BEGIN PASSAGE TO READ

To Matthew, as to the compilers of the lectionary, these moments on the mountaintop were reminiscent of the time when God gave the law and the commandments to Moses on Mount Sinai.  Back in that Exodus story, as we heard, the law was written on tablets of stone, fixed for ever, so that the people could follow the law and obey God’s commandments.  Later in the text God will command Moses to build the ark of the covenant, a sanctuary so that God could dwell with God’s people.  Even then, God would not be confined to the mountain but would come down, to the people, into their lives in the desert.   The people would be bound to God by covenant, and soon they will hear that the covenant extends into a future when the laws will not only be inscribed on stone but will be written in the hearts of all people.   Even a special ark, however beautiful, cannot contain God’s presence.  Always the logic of the covenant is outwards, revealing and sharing the divine light among all peoples.  

The transfiguration experience, then, cannot only be for the mountaintop.  It needs to be carried down, into the plain, into the people, into the everyday.  Just as Jesus shares the experience with his disciples, and God shares the beloved Son, so the disciples must learn to share, especially with those outside the inner circle, the crowd waiting down below.   How easy it can be, as we all know too well, to restrict the presence of God and of truth, to keep it for ourselves and those we approve of – how often do we experience this in our own society and church, and perhaps too in our own hearts.  But, the disciples come to realise, God’s presence cannot be restricted in this way, it cannot be fixed with tents and or with the rituals of our social life that contain but also exclude.  The disciples need to allow God to shape them, to open them up to the world around them.  Only then will the power of God to heal and save really flow through them, as it flows through Jesus.

END PASSAGE TO READ
BEGIN GIVEN ENTRIES

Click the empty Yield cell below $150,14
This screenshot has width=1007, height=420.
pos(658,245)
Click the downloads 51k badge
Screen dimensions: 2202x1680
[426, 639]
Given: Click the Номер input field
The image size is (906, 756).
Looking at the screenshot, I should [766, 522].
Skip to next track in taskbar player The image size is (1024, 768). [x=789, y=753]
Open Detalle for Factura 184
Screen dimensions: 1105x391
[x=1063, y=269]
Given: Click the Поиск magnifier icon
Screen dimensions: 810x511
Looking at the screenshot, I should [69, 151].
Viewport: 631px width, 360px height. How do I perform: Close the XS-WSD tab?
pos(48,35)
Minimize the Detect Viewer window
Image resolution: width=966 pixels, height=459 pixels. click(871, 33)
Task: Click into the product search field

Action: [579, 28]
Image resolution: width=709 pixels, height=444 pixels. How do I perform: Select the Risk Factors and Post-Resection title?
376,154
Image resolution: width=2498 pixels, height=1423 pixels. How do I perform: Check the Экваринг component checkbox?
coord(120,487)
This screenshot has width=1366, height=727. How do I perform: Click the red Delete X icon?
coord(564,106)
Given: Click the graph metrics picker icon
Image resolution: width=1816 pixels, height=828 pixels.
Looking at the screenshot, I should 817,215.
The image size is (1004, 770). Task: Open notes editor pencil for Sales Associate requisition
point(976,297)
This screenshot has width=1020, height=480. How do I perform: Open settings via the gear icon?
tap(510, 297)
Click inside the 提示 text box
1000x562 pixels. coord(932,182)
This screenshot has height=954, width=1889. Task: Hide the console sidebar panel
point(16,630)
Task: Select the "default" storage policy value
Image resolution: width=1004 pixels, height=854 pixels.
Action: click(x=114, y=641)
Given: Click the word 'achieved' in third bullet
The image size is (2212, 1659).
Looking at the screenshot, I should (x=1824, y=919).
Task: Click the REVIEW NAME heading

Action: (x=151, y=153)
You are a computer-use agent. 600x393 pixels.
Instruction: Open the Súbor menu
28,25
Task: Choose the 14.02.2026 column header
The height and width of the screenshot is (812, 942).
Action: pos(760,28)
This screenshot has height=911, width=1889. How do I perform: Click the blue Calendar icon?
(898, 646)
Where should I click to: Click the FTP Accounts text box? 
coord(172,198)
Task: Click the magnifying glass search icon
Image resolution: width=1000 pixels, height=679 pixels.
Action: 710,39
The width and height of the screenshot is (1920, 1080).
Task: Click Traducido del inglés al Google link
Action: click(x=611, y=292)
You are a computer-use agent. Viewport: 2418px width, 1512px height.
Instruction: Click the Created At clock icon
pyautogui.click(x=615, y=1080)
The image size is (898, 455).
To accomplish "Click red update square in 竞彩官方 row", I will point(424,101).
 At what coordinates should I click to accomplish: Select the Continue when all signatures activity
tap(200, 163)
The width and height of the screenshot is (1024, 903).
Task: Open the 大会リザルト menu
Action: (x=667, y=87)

END GIVEN ENTRIES

Resume the sermon on the transfiguration after its last sentence, carrying on its line of thought.

In these moments on the mountain, then, the disciples are coming to learn what divine love is like, the liberation that it offers but also the demands that it makes.  They cannot hold onto it, fix it and keep it, it’s a love that must be offered to others, not just divided and rationed out but given up completely – for only then is it truly known.  This is the lesson that Jesus teaches them as they walk down the mountain, as he warns them of his passion that is to come, of the time when he will be lifted up on the cross in suffering and anguish.  He knows that only then will the disciples truly understand the cost of God’s love, what it means truly to let go of their own needs, their own safe ways of doing things, and to trust instead in the eternal power of God, to heal and save all people.  Their fear on the mountain top will seem nothing compared to the darkness of Good Friday – and yet Jesus will still come to them with words of comfort and peace, with the radiance, with the glory, of his divine power.  He will enable them to live open to divine love, not clinging to possessions and the conventions of this passing world, but guided instead by his divine vision of openness and abundance.

What might God’s love mean down in the plain, in the valleys below the mountain?  Perhaps we see something of it in a poem by the German author Richard Dehmel, set famously to music by Arnold Schoenberg, a poem that is called ‘Transfigured Night’.  It tells of a couple walking through a bare cold wood in darkness, the jagged mountaintops just visible beyond them.  The woman is silent, burdened by the shame of carrying another man’s child, until her sadness bursts forth in a stumbling confession.   After an anxious moment the man replies, not to condemn but to draw that unborn child into the couple’s own love.  That love, he says, will transfigure the stranger’s child, just as you, my love, have transfused me with splendour.  It is a moment of forgiveness, of reconciliation, a moment above all of love.  Not only the child but the whole night is transfigured, verklärte in German with its overtones of radiance and light.  The bare cold wood becomes the high bright night.

In Dehmel’s poem, there is no jealousy, no recrimination, not even any concern for the niceties of social convention.  There is only the love that can make all things new – if we have the courage to embrace it.  It’s a love not contained up in the mountains but streaming down to the plains, the woods, the everyday moments of all our interactions – a love that can be painful, heartbreaking even, but a love that nothing can overcome.   Just as Jesus invited his disciples to share with him in that dramatic moment of openness to God, so we too are invited to share in God’s presence and abundance – open to him and to each other.